== Source data ==

____________

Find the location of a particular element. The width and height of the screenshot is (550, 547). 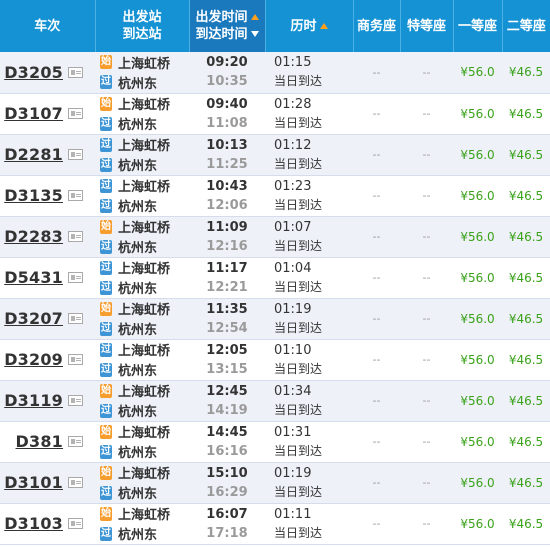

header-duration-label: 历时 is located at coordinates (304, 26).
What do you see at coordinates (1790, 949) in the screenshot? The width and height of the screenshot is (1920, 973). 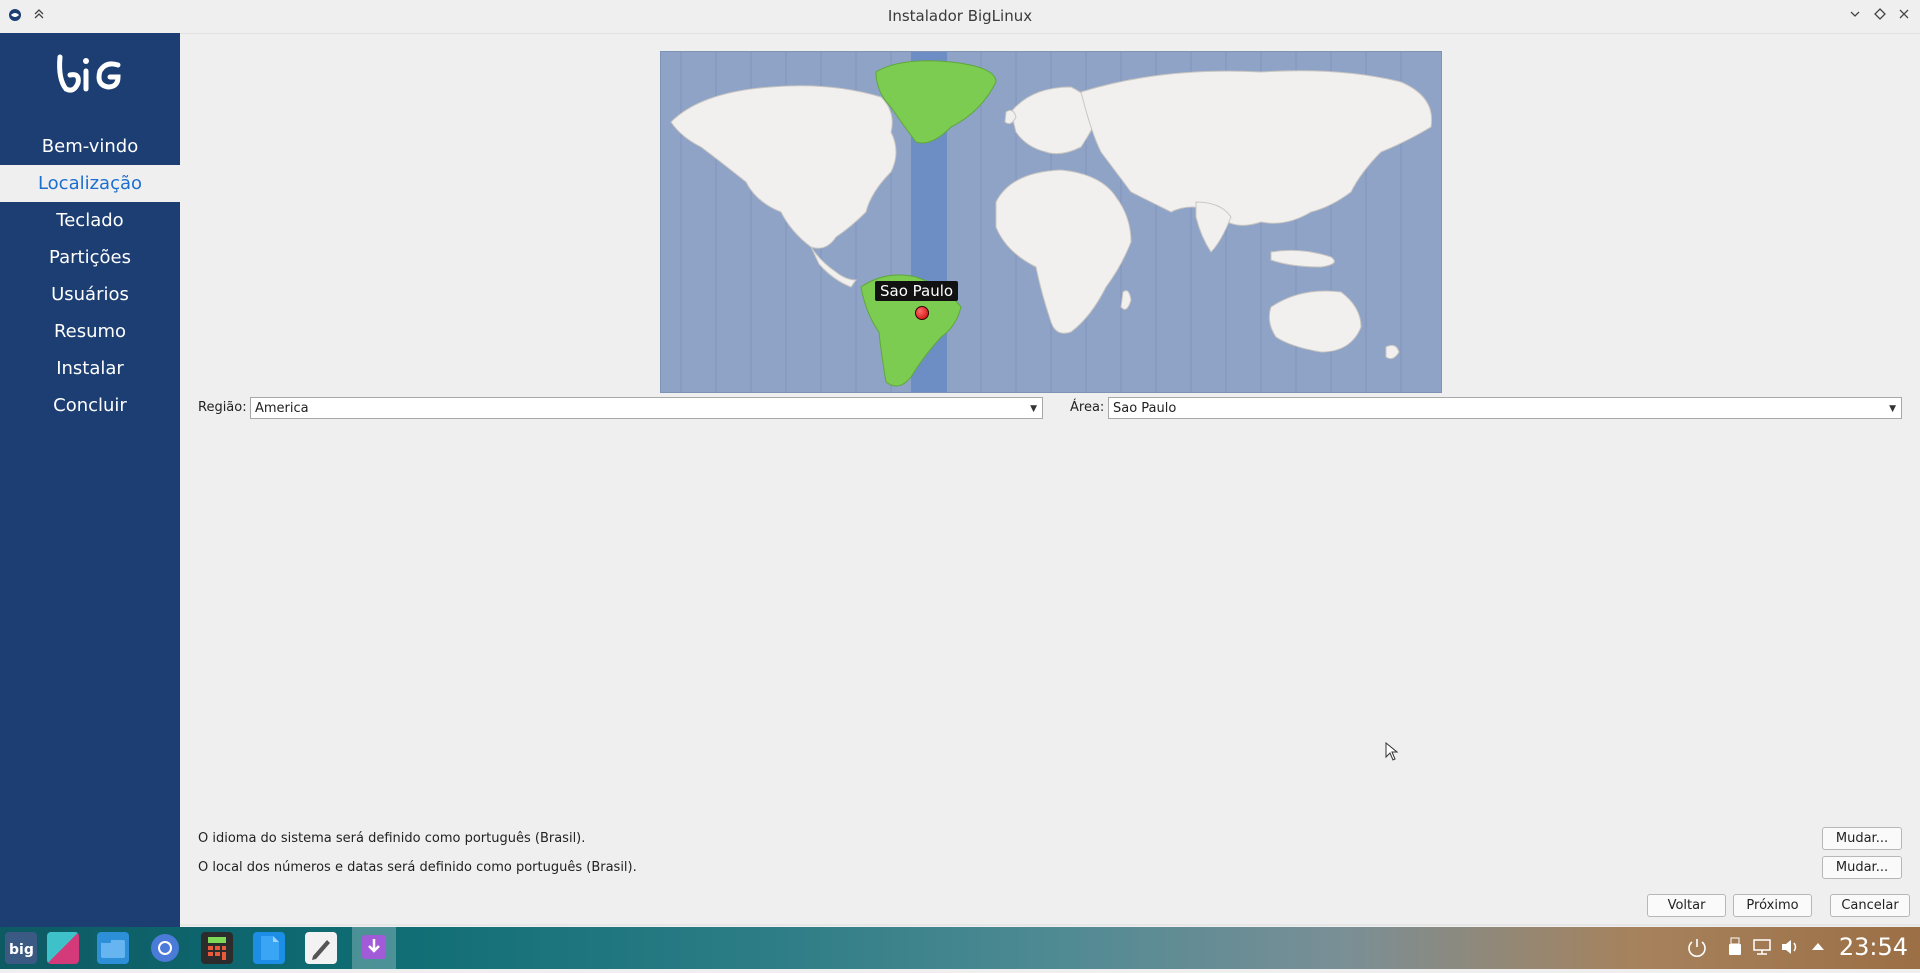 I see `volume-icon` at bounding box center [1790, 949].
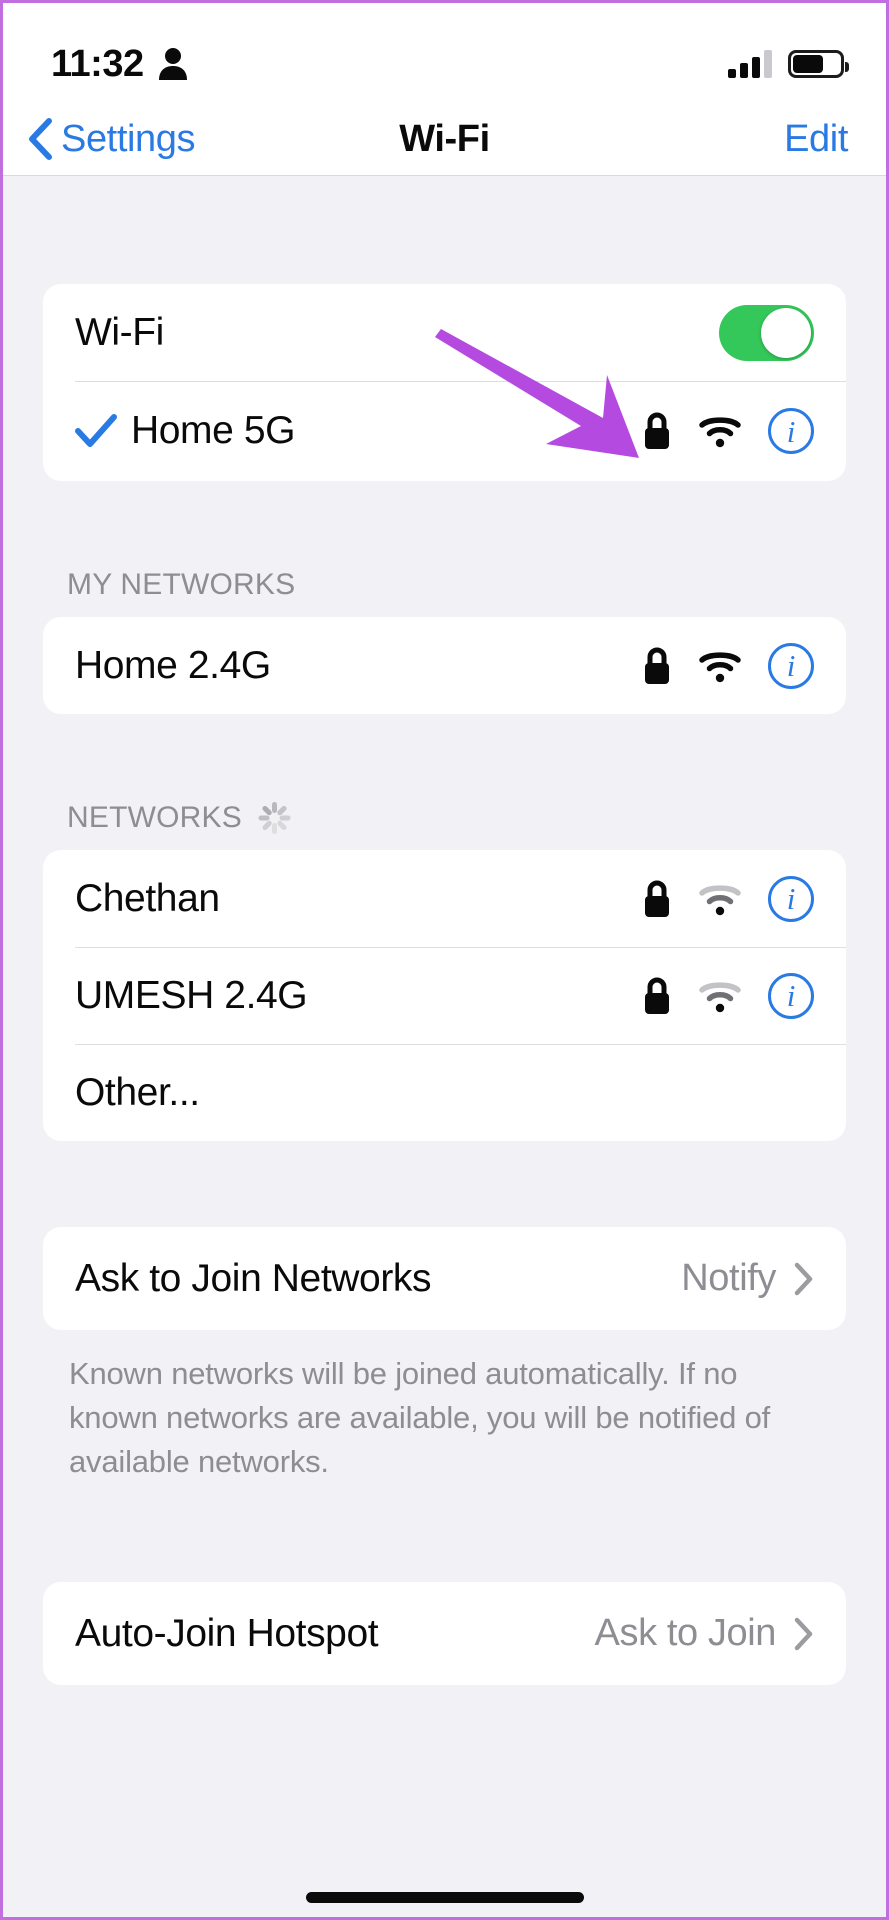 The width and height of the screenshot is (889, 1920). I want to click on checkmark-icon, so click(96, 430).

____________

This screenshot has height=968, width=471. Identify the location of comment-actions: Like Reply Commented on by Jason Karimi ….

____________

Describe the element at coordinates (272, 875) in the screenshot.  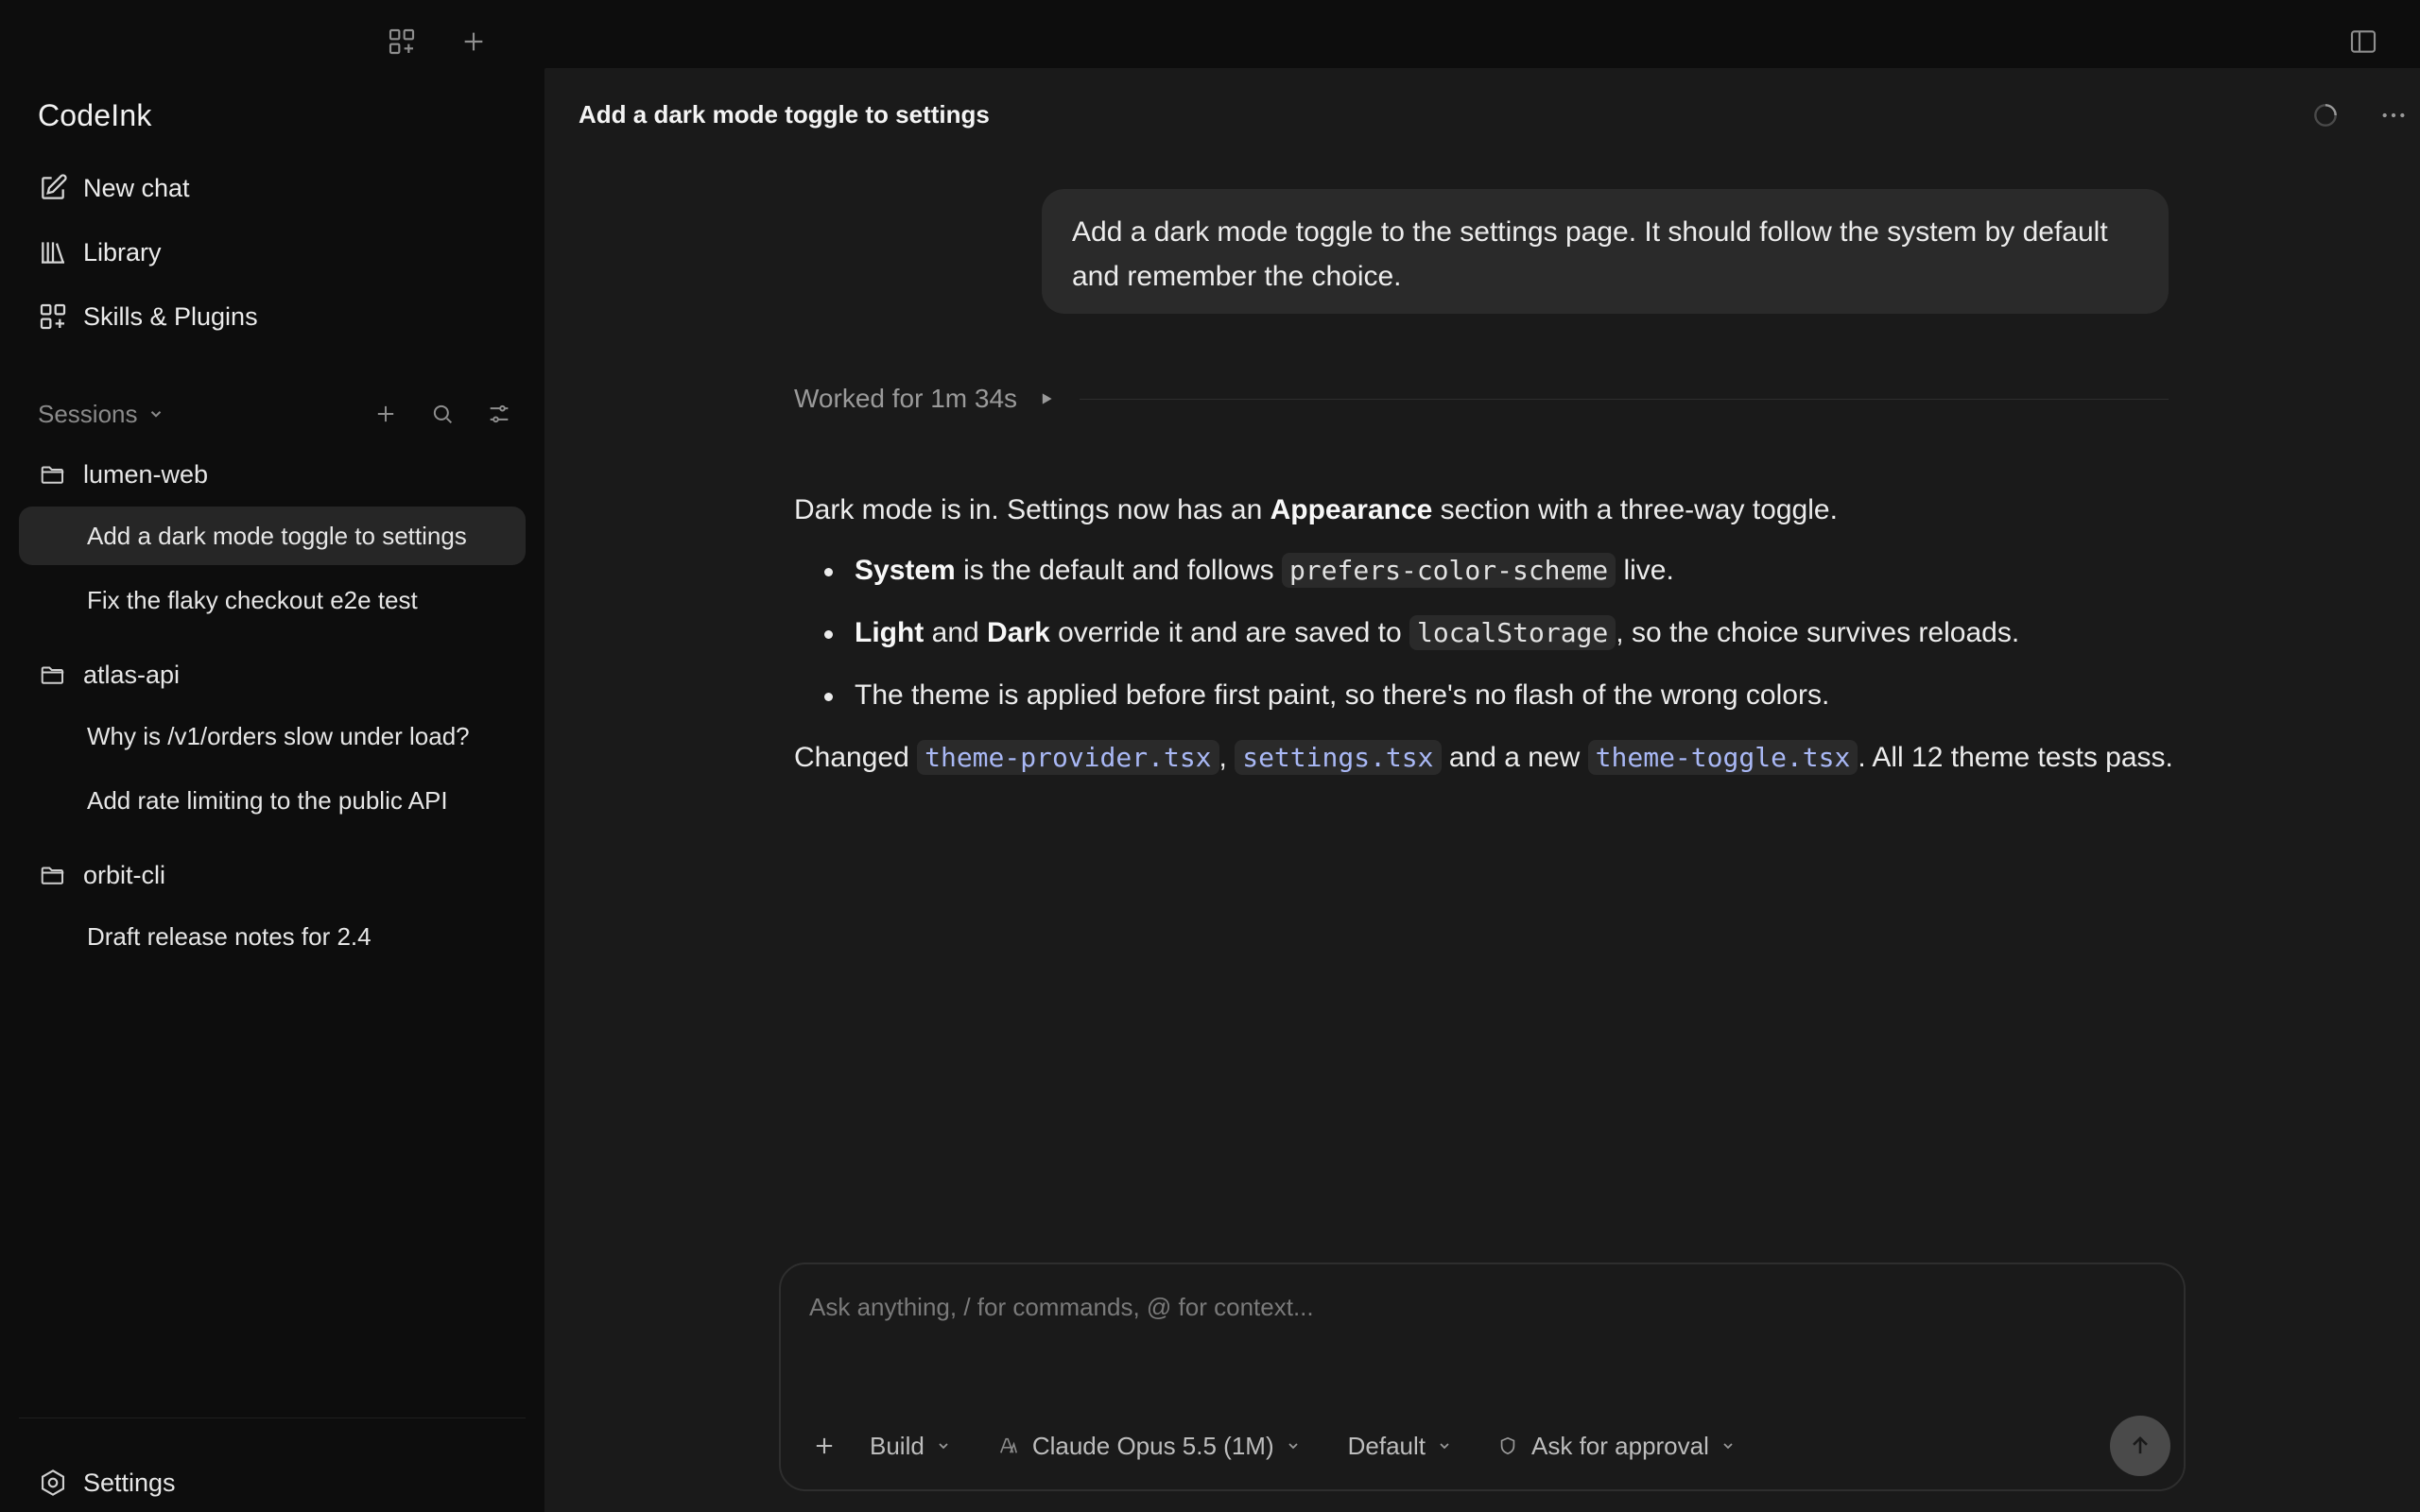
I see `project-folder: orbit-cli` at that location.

____________

== Exercise prompt ==
Please quote the data between the line containing "Describe the element" and the line containing "at that location.", inclusive, leaving out the pictures.

== Solution below ==
Describe the element at coordinates (272, 875) in the screenshot.  
I see `project-folder: orbit-cli` at that location.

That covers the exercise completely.